The common issue that the 7th Circuit panel focused on in both cases was that the attorneys for the appealing parties didn’t cite or adequately discuss past caselaw that specifically addressed the forum transfer issue. The federal appellate court in May 2009 held in Abad v. Bayer Corp., 563 F.3d 663 (7th Cir. 2009) that Judge Barker had properly transferred a similar Bridgestone/Firestone case to the Argentina courts under that same doctrine.
Despite that ruling in 2009, the appellants in this case didn’t cite Abad in the opening brief filed in early 2011. After the Ford Motor Company defendants responded by citing Abad repeatedly in their response brief, the appellant again didn’t mention the precedent.
Although a similar problem exists in the Illinois case, the 7th Circuit panel found that the appellants’ opening brief in 2009 came before Abad or related caselaw and could not have applied. But the reply brief only quickly and incorrectly cited the precedent, Posner noted.

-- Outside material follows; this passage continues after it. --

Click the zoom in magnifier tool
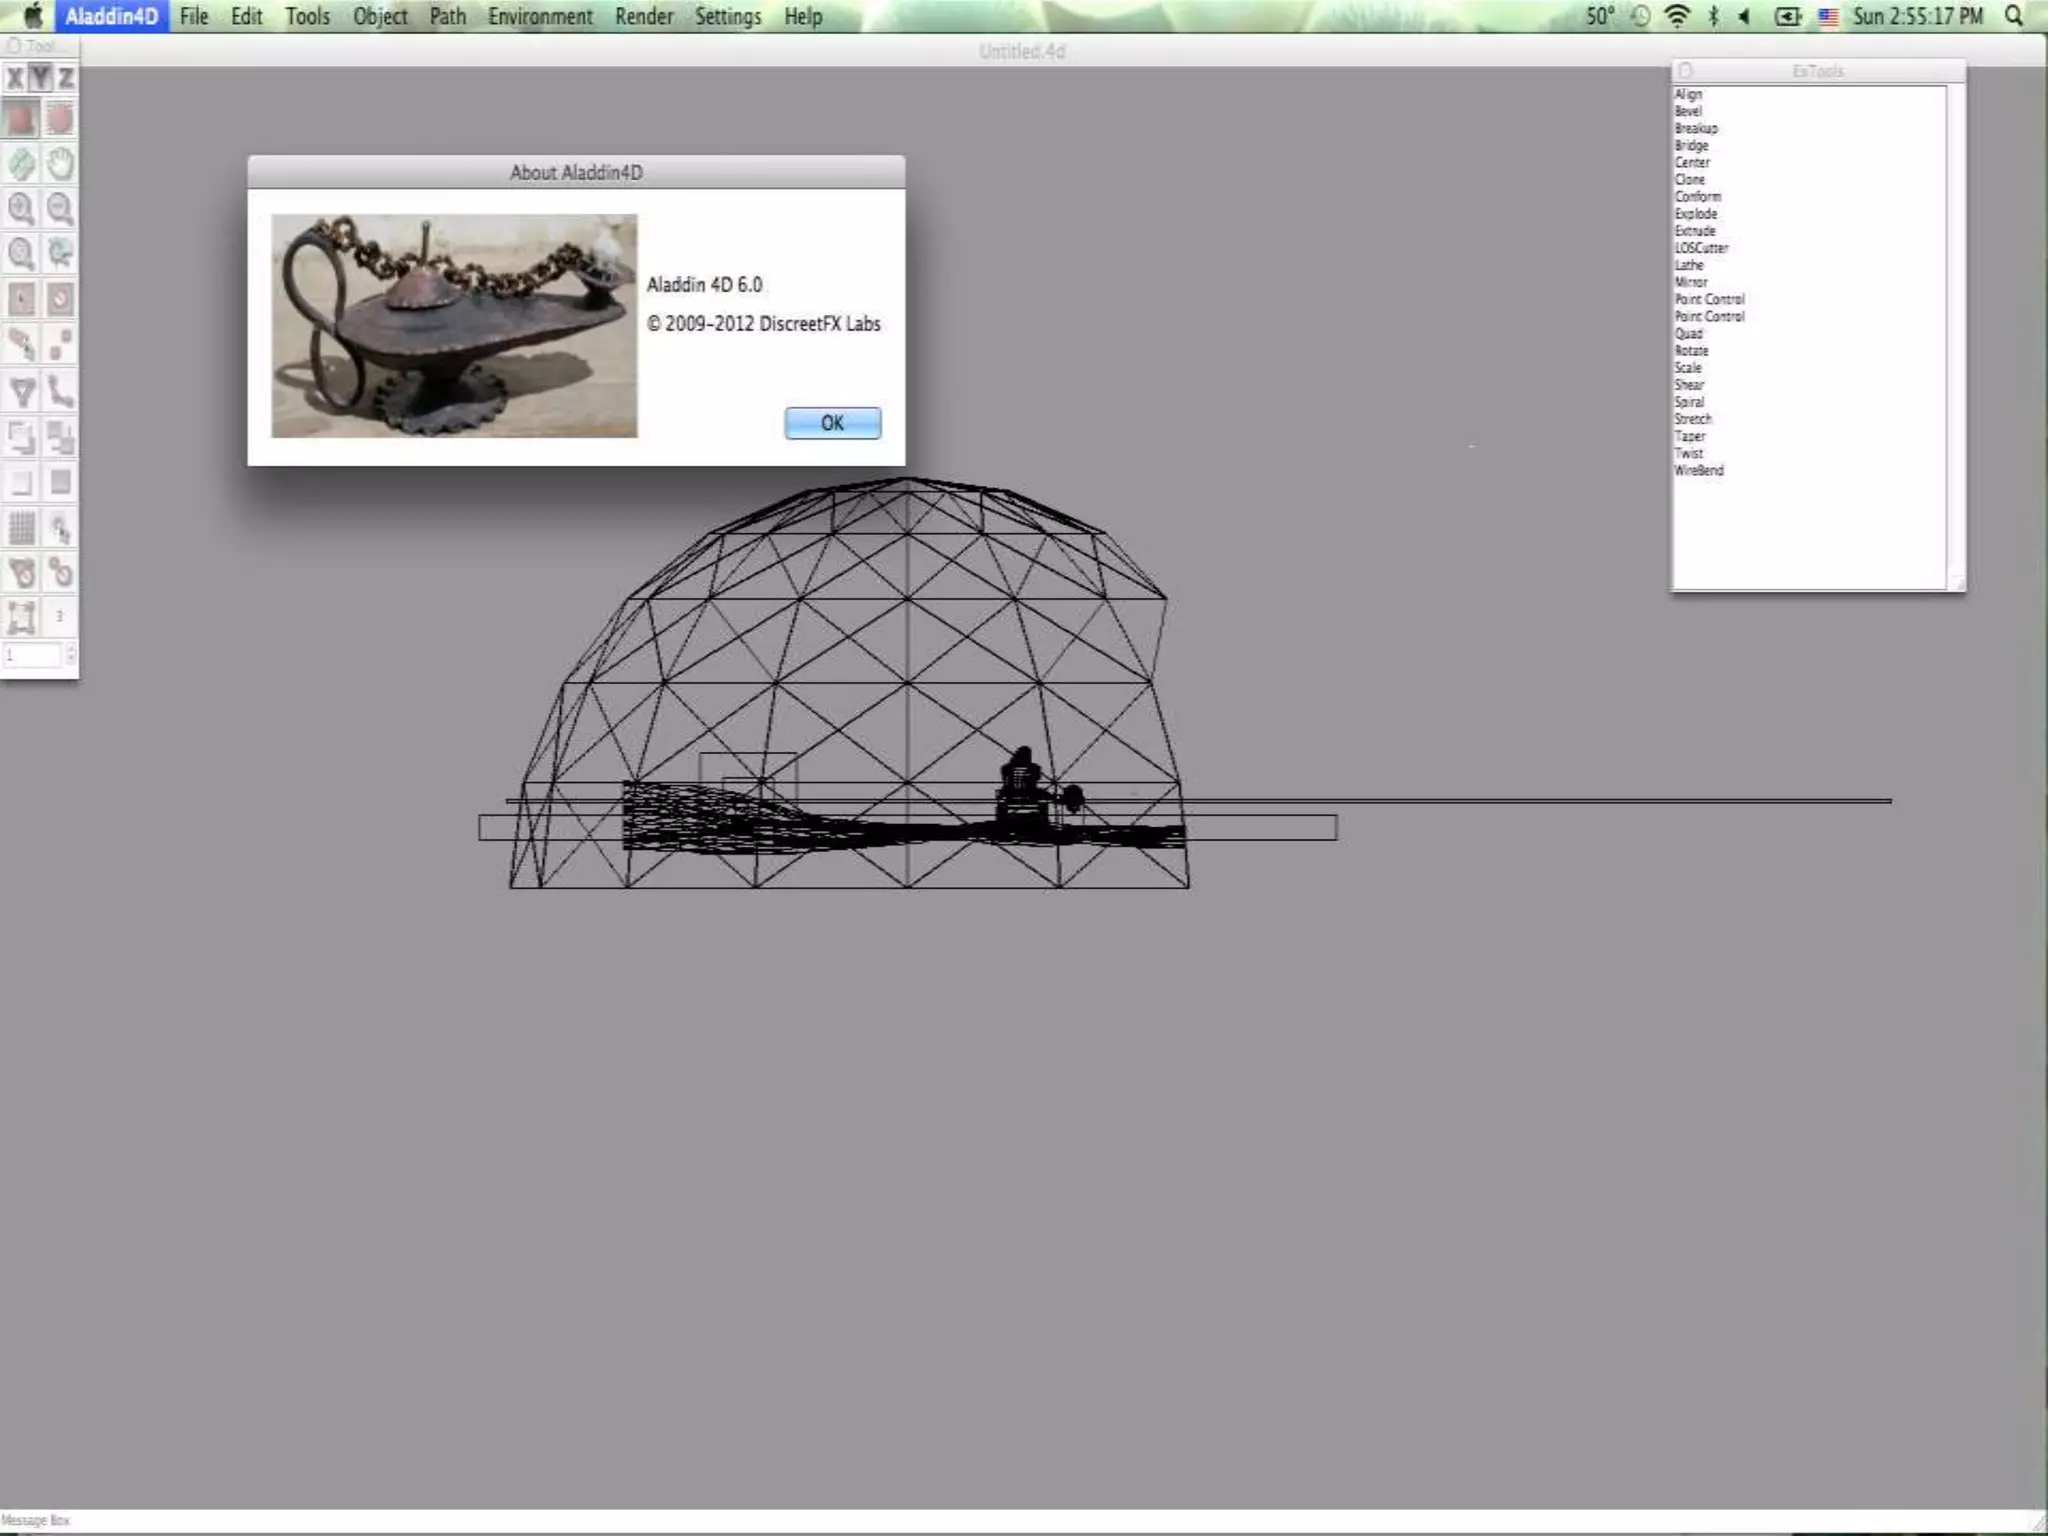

“When there is apparently dispositive precedent, an appellant may urge its overruling or distinguishing or reserve a challenge to it for a petition for certiorari but may not simply ignore it,” Posner wrote. “We don’t know the thinking that led the appellants’ counsel in these two cases to do that.”
Posner noted that many transfers came in the pair of MDL actions under the same doctrine and more appeals are likely in the future.

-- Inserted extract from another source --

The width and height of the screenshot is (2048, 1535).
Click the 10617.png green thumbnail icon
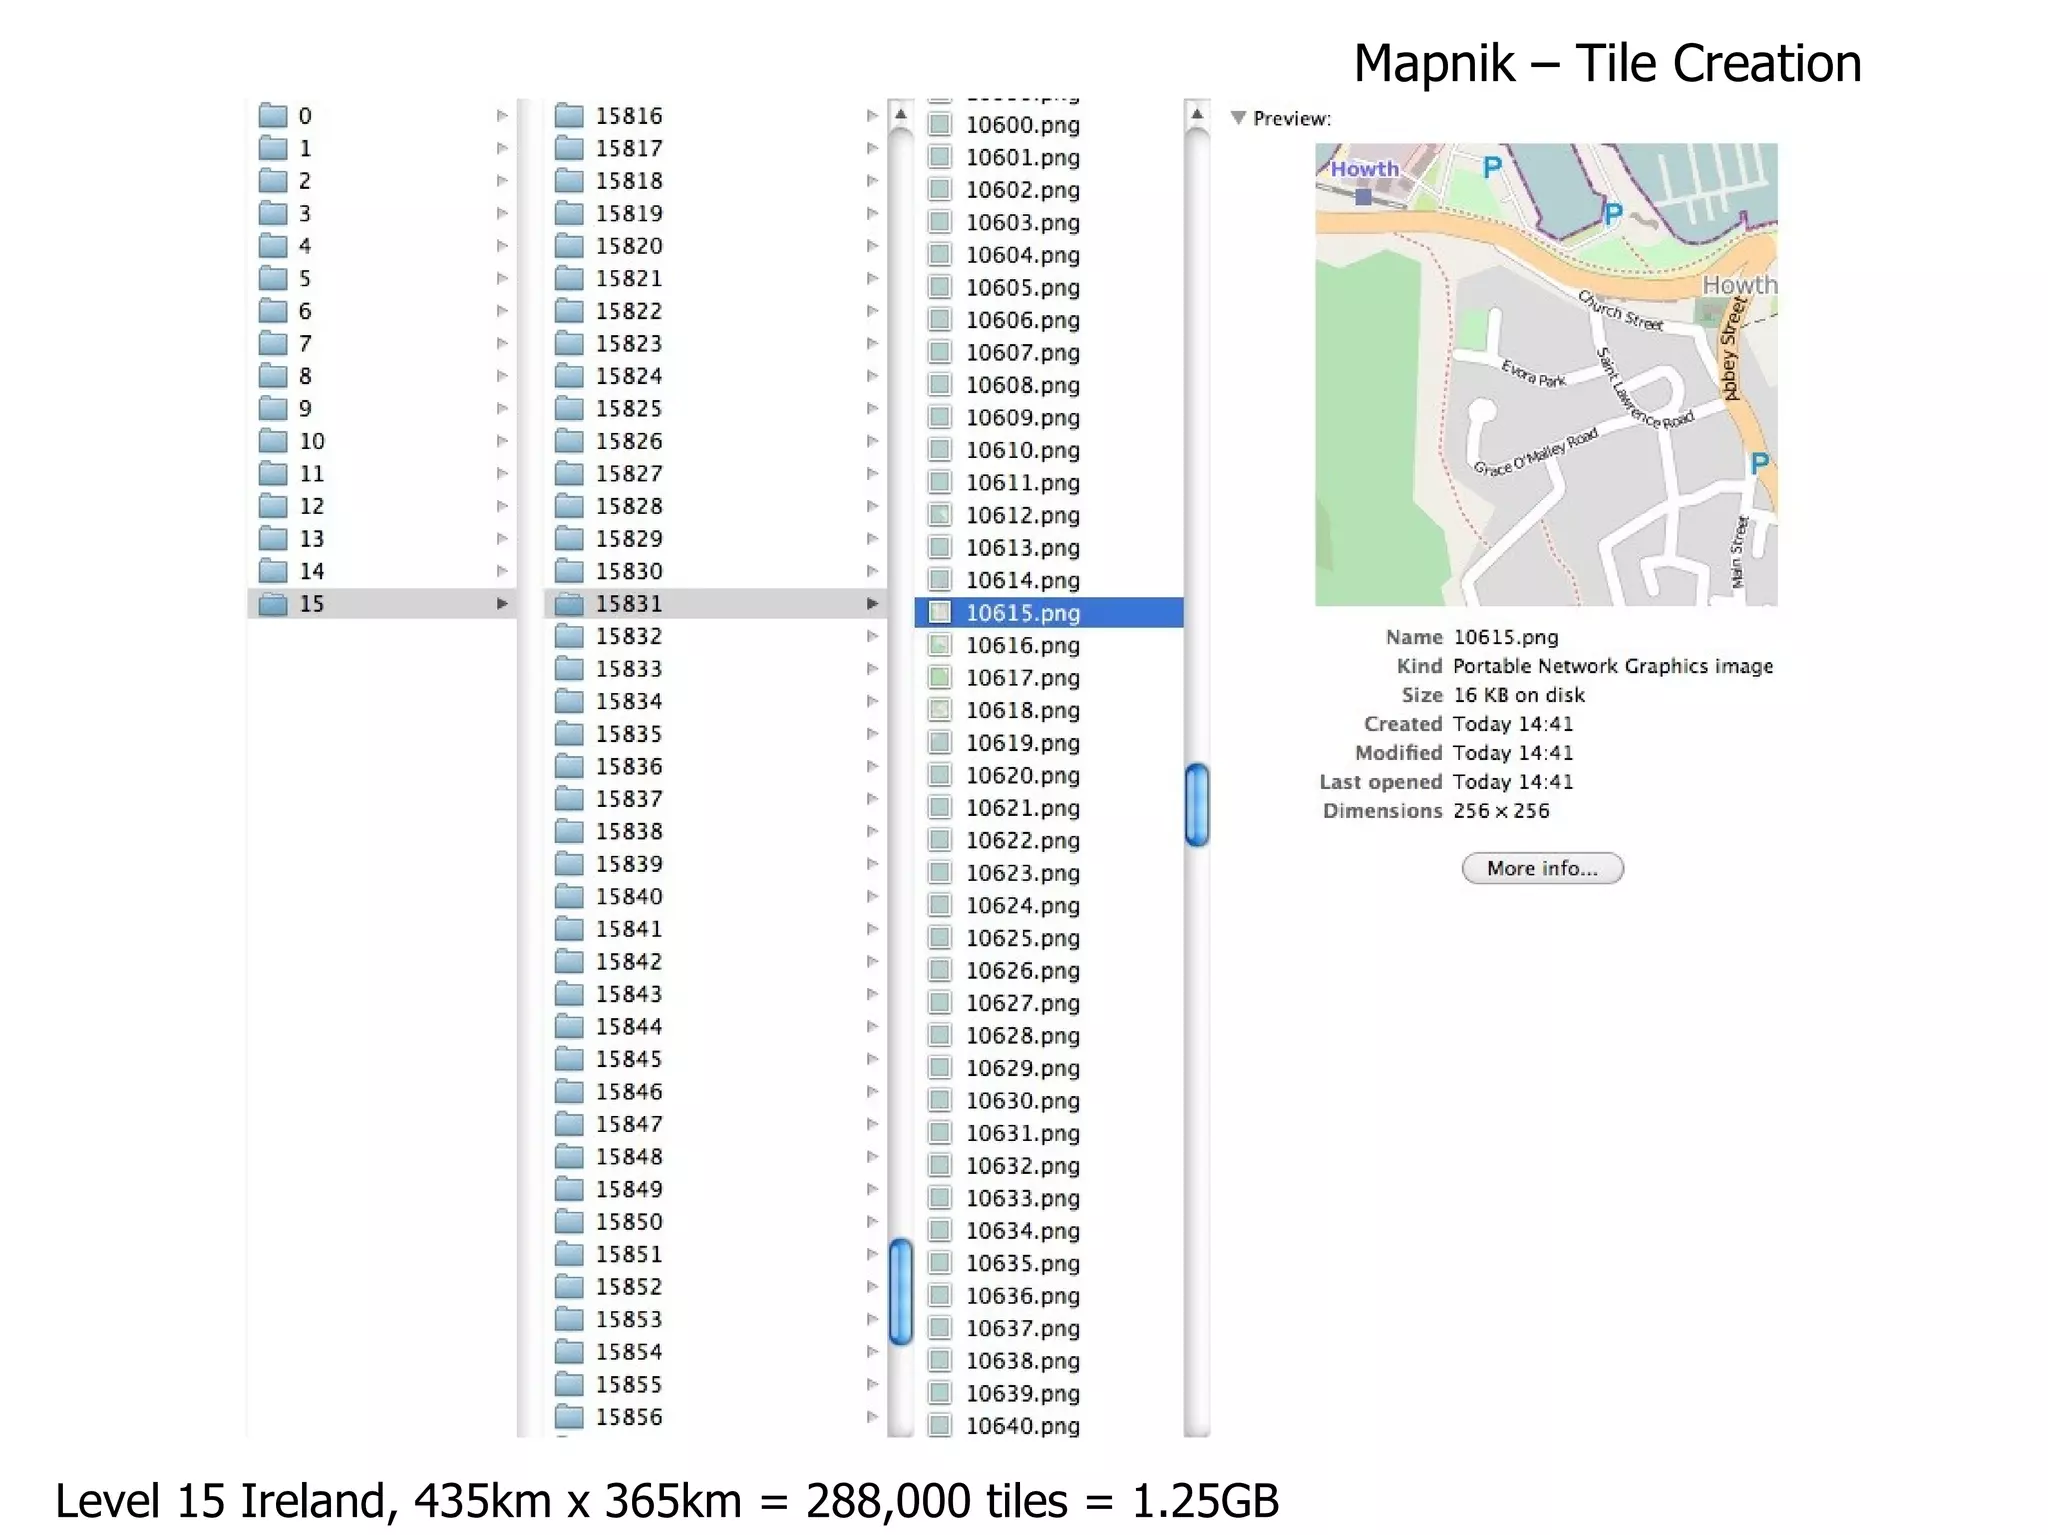(x=940, y=677)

The judge wrote, “Maybe appellants think that if they ignore our precedents their appeals will not be assigned to the same panel as decided the cases that established the precedents. Whatever the reason, such advocacy is unacceptable.”
In the final two pages of the opinion, Posner cites two past 7th Circuit cases from the 1980s that referenced the “ostrich-like tactic” of pretending precedent doesn’t exist. He included a photo of an ostrich with its head in the sand, followed by another picture of an attorney doing the same, and then scolded the Texas appellate attorney in the Bridgestone/Firestone case for being “especially culpable.”